** SUPPLIED ENTRIES follows **

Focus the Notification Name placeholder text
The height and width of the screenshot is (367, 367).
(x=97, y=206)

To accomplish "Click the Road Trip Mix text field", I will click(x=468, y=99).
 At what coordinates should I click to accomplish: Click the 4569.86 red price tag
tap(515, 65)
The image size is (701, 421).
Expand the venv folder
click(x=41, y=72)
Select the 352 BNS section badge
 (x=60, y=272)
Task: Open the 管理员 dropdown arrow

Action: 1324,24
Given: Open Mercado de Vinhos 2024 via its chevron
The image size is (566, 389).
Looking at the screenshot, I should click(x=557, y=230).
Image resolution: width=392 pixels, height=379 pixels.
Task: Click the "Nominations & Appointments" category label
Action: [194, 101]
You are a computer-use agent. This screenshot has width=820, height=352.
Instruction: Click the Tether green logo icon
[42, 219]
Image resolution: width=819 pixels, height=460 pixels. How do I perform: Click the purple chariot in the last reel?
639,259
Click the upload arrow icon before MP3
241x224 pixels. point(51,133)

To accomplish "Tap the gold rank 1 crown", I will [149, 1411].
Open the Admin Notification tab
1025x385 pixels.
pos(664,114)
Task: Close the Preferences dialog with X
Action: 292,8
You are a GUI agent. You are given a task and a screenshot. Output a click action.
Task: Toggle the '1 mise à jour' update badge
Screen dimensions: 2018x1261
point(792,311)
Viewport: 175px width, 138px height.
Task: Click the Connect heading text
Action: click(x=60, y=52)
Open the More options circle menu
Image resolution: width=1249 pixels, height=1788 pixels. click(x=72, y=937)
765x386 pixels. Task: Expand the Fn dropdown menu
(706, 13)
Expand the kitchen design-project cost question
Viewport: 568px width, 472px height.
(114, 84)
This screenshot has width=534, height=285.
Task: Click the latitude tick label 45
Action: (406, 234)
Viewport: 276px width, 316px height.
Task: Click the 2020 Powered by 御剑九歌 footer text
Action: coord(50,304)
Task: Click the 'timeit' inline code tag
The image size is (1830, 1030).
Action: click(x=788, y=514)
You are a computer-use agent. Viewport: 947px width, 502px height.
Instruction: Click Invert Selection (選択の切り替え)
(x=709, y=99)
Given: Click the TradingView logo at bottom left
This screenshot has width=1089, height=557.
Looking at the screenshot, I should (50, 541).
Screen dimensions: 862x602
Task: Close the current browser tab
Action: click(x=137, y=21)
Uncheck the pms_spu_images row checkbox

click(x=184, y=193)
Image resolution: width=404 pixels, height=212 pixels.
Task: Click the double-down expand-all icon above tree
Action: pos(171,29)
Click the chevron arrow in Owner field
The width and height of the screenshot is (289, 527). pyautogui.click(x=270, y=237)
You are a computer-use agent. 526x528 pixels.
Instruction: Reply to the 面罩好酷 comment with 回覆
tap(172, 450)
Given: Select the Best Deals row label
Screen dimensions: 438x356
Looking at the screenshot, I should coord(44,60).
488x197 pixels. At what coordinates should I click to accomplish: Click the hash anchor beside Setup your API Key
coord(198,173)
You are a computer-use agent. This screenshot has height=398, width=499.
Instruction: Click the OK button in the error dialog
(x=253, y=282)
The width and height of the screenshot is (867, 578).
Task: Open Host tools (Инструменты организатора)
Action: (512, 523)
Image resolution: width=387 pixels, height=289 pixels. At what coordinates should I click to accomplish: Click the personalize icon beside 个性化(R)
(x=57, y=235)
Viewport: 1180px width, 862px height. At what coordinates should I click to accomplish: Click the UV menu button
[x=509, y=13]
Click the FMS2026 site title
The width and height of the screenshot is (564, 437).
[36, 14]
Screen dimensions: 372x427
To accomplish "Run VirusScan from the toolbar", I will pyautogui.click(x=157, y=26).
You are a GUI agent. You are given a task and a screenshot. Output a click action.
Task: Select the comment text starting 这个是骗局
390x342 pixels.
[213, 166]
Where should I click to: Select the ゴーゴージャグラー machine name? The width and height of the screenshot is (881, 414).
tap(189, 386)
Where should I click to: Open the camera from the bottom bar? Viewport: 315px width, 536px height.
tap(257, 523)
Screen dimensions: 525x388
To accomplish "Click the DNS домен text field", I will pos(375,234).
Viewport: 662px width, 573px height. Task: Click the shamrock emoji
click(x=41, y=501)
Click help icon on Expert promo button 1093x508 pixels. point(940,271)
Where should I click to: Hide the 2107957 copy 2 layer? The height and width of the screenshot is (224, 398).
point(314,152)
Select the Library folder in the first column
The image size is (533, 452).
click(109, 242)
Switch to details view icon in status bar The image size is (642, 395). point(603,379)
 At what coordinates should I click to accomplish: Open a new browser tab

** End of SUPPLIED ENTRIES **

EXERCISE DESCRIPTION
Only the lines above from the one with "The image size is (1830, 1030)." up to and including the one with "Given: Click the" should be repeated, exactly as written.

SOLUTION FOR THIS TASK
The image size is (1830, 1030).
Action: click(x=788, y=514)
You are a computer-use agent. Viewport: 947px width, 502px height.
Instruction: Click Invert Selection (選択の切り替え)
(x=709, y=99)
Given: Click the TradingView logo at bottom left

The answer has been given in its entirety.